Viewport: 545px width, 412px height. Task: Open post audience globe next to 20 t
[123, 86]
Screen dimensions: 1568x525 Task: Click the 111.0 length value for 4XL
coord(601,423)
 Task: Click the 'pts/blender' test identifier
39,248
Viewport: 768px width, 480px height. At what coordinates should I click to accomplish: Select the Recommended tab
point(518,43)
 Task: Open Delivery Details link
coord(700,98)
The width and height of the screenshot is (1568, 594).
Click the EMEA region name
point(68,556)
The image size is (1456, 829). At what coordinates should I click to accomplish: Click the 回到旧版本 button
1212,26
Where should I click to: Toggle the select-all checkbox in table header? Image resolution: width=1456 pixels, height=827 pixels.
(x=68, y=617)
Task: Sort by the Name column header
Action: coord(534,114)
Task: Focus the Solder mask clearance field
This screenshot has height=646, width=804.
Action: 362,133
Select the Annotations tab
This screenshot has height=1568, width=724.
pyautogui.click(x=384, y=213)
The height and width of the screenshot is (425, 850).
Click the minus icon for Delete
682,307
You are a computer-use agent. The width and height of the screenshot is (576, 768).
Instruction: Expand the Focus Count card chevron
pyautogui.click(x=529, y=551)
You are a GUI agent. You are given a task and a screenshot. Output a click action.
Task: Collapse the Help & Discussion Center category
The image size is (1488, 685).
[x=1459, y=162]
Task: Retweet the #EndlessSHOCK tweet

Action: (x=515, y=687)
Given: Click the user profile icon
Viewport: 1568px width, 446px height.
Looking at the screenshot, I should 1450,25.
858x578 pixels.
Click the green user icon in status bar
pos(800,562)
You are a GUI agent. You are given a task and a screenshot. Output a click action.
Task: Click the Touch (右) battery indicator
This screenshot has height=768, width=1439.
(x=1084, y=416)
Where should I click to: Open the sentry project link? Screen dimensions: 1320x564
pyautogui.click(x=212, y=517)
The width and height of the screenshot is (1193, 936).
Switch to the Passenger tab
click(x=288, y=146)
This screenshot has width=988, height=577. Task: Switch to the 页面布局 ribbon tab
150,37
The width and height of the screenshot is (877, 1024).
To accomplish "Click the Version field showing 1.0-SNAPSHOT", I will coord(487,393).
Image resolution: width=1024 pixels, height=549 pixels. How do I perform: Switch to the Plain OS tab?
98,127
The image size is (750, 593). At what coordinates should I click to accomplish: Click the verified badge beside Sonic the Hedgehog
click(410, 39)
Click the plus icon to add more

------------

Exercise instructions ▸ From the first line to the last, return the data exactly.

Response to the task ▸
Viewport: 545px width, 412px height. Task: Open post audience globe next to 20 t
[123, 86]
Screen dimensions: 1568x525 Task: Click the 111.0 length value for 4XL
coord(601,423)
 Task: Click the 'pts/blender' test identifier
39,248
Viewport: 768px width, 480px height. At what coordinates should I click to accomplish: Select the Recommended tab
point(518,43)
 Task: Open Delivery Details link
coord(700,98)
The width and height of the screenshot is (1568, 594).
Click the EMEA region name
point(68,556)
The image size is (1456, 829). At what coordinates should I click to accomplish: Click the 回到旧版本 button
1212,26
Where should I click to: Toggle the select-all checkbox in table header? Image resolution: width=1456 pixels, height=827 pixels.
(x=68, y=617)
Task: Sort by the Name column header
Action: coord(534,114)
Task: Focus the Solder mask clearance field
This screenshot has height=646, width=804.
Action: 362,133
Select the Annotations tab
This screenshot has height=1568, width=724.
pyautogui.click(x=384, y=213)
The height and width of the screenshot is (425, 850).
Click the minus icon for Delete
682,307
You are a computer-use agent. The width and height of the screenshot is (576, 768).
Instruction: Expand the Focus Count card chevron
pyautogui.click(x=529, y=551)
You are a GUI agent. You are given a task and a screenshot. Output a click action.
Task: Collapse the Help & Discussion Center category
The image size is (1488, 685).
[x=1459, y=162]
Task: Retweet the #EndlessSHOCK tweet

Action: (x=515, y=687)
Given: Click the user profile icon
Viewport: 1568px width, 446px height.
Looking at the screenshot, I should 1450,25.
858x578 pixels.
Click the green user icon in status bar
pos(800,562)
You are a GUI agent. You are given a task and a screenshot. Output a click action.
Task: Click the Touch (右) battery indicator
This screenshot has height=768, width=1439.
(x=1084, y=416)
Where should I click to: Open the sentry project link? Screen dimensions: 1320x564
pyautogui.click(x=212, y=517)
The width and height of the screenshot is (1193, 936).
Switch to the Passenger tab
click(x=288, y=146)
This screenshot has width=988, height=577. Task: Switch to the 页面布局 ribbon tab
150,37
The width and height of the screenshot is (877, 1024).
To accomplish "Click the Version field showing 1.0-SNAPSHOT", I will coord(487,393).
Image resolution: width=1024 pixels, height=549 pixels. How do I perform: Switch to the Plain OS tab?
98,127
The image size is (750, 593). At what coordinates should I click to accomplish: Click the verified badge beside Sonic the Hedgehog
click(410, 39)
Click the plus icon to add more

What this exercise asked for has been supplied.